Anécdota en Estados Unidos
En 1966, Mireille Mathieu realizó una gira por Estados Unidos. La acompañaba, Paul Mauriat como su director musical, Johnny Stark, su agente, y junto a ellos, Francis Lai, Francois Reisenbach y tres asistentes.
En Huntsville, fueron los invitados de honor en un rodeo de la prisión del lugar, y luego de la penosa experiencia, Mireille Mathieu retribuyó con una canción. Pero como ellos iban de invitados no llevaron ningún instrumento.
Comenta Francis Lai:
Stark se las ingenió para pedirle al director de la prisión si alguien, de casualidad, tenía un acordeón. Una prisionera, tenía un acordeón. Pero este acordeón tenía un teclado, mientras que yo sólo tocaba el acordeón tradicional que tenía botones.

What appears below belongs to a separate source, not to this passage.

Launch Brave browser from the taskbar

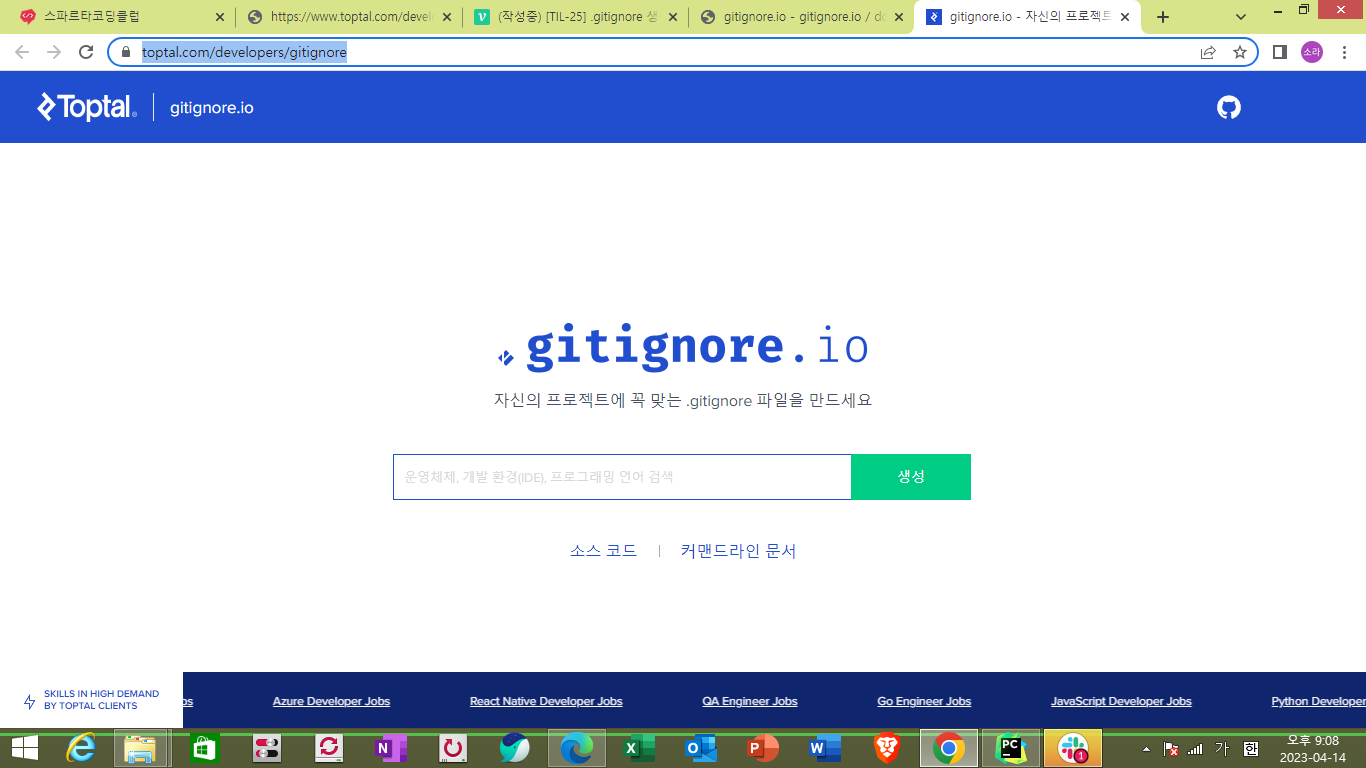coord(885,748)
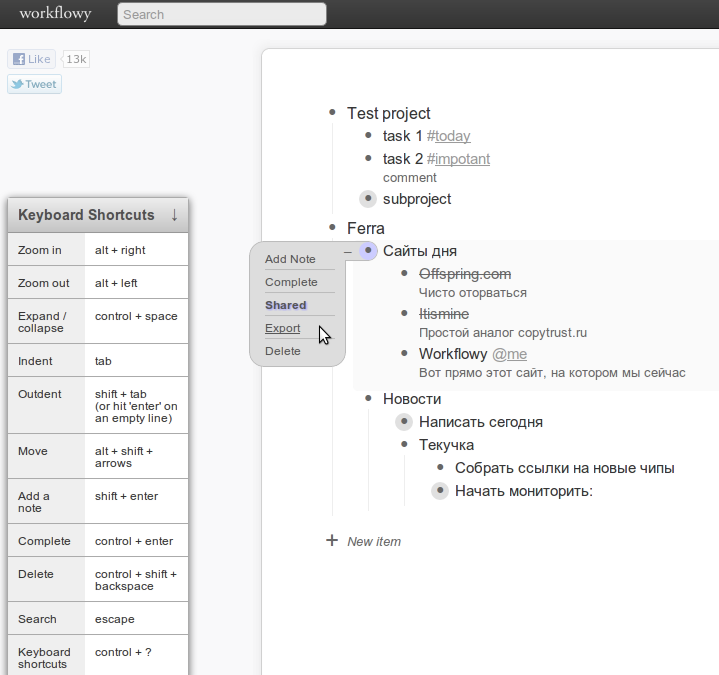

Una vez que me encontré en esta ridícula situación, puse el acordeón bajo mi brazo, Paul que es un pianista tocaba la mano derecha, y yo la izquierda. Ese momento fue inolvidable. Mientras tocaba en frente de los prisioneros, un hipo de risa: sin embargo, el momento era trágico. La situación era un poco alocada, dos personas tocaban un solo acordeón.
Mireille cantó una de sus nuevas canciones, Viens dans ma rue, acompañado por Francis y Paul quien compuso el vals con letras de André Pascal.